> _Source data_
—————
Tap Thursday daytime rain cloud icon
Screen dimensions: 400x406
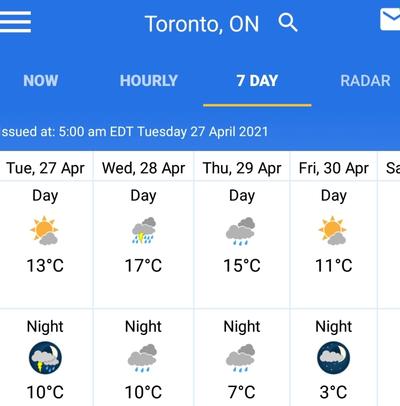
—————
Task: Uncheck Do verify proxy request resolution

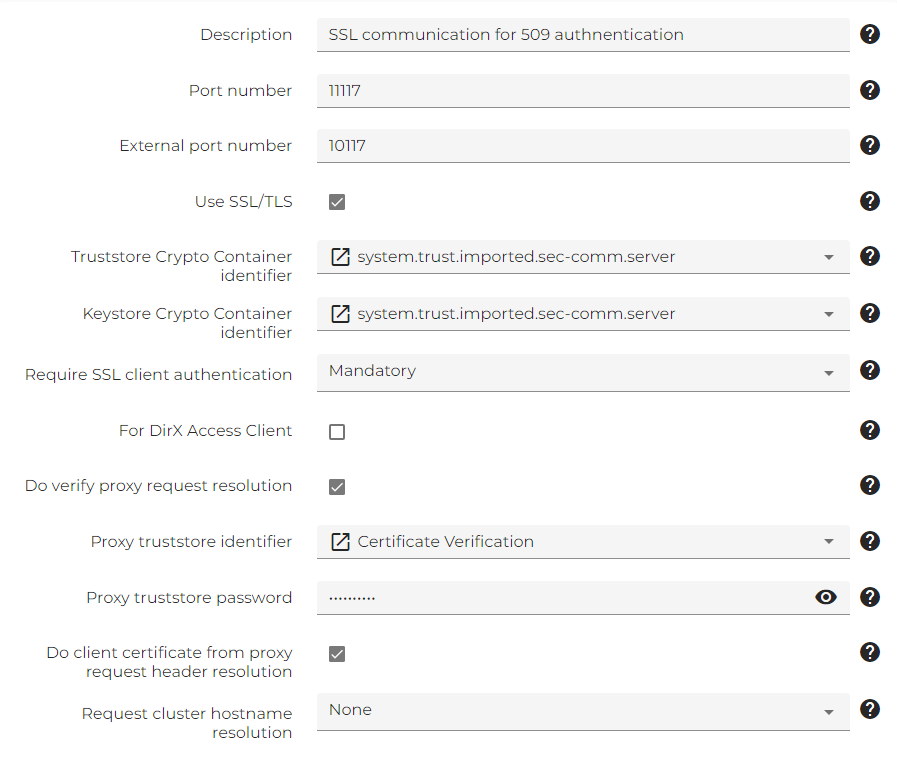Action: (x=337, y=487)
—————
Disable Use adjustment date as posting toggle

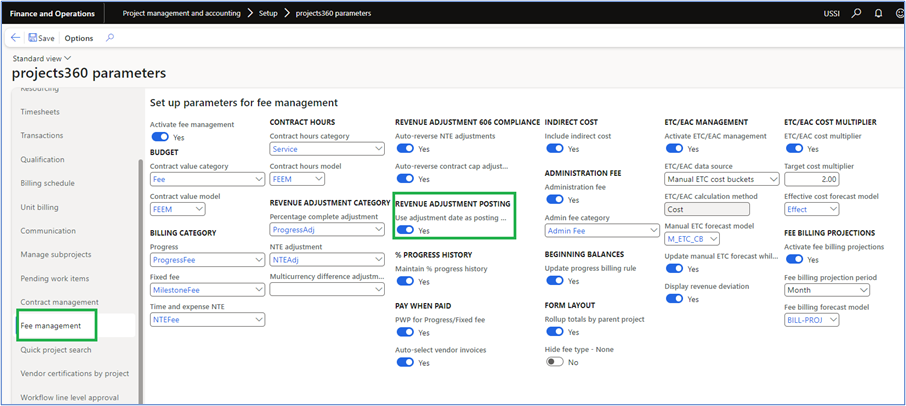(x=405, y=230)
—————
> _Work request_
Produce a word-for-word copy of everything above from the line holding "Tap Thursday daytime rain cloud icon" down to the line holding "Screen dimensions: 400x406", with both of those lines kept.

> _The completed task_
Tap Thursday daytime rain cloud icon
Screen dimensions: 400x406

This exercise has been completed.